* [INSTRUCTIONS FOR THE TASK]:
Exactly the lines from the one with "You are a GUI" to the end of the entries should appear in your answer, retyped word for word.

* [PROVIDED DATA]:
##########
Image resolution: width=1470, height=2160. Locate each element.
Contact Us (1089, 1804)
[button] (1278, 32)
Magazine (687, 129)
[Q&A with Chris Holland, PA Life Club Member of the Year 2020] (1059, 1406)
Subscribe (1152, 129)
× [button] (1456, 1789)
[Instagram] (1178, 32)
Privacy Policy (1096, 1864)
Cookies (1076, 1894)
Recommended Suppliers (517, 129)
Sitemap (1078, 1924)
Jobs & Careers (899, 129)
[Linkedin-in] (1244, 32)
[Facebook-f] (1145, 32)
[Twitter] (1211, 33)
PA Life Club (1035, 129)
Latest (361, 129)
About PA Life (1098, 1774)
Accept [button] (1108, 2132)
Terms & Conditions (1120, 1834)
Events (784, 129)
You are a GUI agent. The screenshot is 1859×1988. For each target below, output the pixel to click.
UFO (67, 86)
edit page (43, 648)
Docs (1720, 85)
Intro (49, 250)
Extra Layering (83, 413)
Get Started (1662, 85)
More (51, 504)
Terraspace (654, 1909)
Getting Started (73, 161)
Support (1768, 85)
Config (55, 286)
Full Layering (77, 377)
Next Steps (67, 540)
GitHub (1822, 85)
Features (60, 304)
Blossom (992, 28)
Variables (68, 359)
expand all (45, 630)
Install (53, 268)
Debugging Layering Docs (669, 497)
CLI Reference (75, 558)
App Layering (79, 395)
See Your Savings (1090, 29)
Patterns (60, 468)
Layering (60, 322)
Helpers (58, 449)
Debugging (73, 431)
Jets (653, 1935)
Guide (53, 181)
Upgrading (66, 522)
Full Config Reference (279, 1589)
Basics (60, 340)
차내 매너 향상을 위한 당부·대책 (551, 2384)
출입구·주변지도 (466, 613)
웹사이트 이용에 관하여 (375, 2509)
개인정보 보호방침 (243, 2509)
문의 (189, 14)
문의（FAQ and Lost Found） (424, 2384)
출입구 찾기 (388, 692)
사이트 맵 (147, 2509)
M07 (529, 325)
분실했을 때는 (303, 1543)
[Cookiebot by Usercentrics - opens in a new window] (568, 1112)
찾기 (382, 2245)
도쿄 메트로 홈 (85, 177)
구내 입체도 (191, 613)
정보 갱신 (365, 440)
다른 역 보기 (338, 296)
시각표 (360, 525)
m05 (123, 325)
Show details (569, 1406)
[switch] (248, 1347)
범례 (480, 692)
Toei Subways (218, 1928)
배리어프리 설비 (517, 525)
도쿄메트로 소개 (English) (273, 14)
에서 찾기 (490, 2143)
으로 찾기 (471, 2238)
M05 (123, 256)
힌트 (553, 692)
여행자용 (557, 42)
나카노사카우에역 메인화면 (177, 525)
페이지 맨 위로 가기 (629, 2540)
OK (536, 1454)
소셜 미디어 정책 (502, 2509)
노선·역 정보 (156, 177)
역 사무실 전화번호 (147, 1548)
##########
* [RESPONSE TO THE EXERCISE]:
You are a GUI agent. The screenshot is 1859×1988. For each target below, output the pixel to click.
UFO (67, 86)
edit page (43, 648)
Docs (1720, 85)
Intro (49, 250)
Extra Layering (83, 413)
Get Started (1662, 85)
More (51, 504)
Terraspace (654, 1909)
Getting Started (73, 161)
Support (1768, 85)
Config (55, 286)
Full Layering (77, 377)
Next Steps (67, 540)
GitHub (1822, 85)
Features (60, 304)
Blossom (992, 28)
Variables (68, 359)
expand all (45, 630)
Install (53, 268)
Debugging Layering Docs (669, 497)
CLI Reference (75, 558)
App Layering (79, 395)
See Your Savings (1090, 29)
Patterns (60, 468)
Layering (60, 322)
Helpers (58, 449)
Debugging (73, 431)
Jets (653, 1935)
Guide (53, 181)
Upgrading (66, 522)
Full Config Reference (279, 1589)
Basics (60, 340)
차내 매너 향상을 위한 당부·대책 (551, 2384)
출입구·주변지도 (466, 613)
웹사이트 이용에 관하여 (375, 2509)
개인정보 보호방침 (243, 2509)
문의 (189, 14)
문의（FAQ and Lost Found） (424, 2384)
출입구 찾기 (388, 692)
사이트 맵 (147, 2509)
M07 (529, 325)
분실했을 때는 (303, 1543)
[Cookiebot by Usercentrics - opens in a new window] (568, 1112)
찾기 (382, 2245)
도쿄 메트로 홈 (85, 177)
구내 입체도 (191, 613)
정보 갱신 (365, 440)
다른 역 보기 (338, 296)
시각표 (360, 525)
m05 (123, 325)
Show details (569, 1406)
[switch] (248, 1347)
범례 (480, 692)
Toei Subways (218, 1928)
배리어프리 설비 (517, 525)
도쿄메트로 소개 (English) (273, 14)
에서 찾기 (490, 2143)
으로 찾기 (471, 2238)
M05 (123, 256)
힌트 (553, 692)
여행자용 (557, 42)
나카노사카우에역 메인화면 (177, 525)
페이지 맨 위로 가기 (629, 2540)
OK (536, 1454)
소셜 미디어 정책 (502, 2509)
노선·역 정보 (156, 177)
역 사무실 전화번호 (147, 1548)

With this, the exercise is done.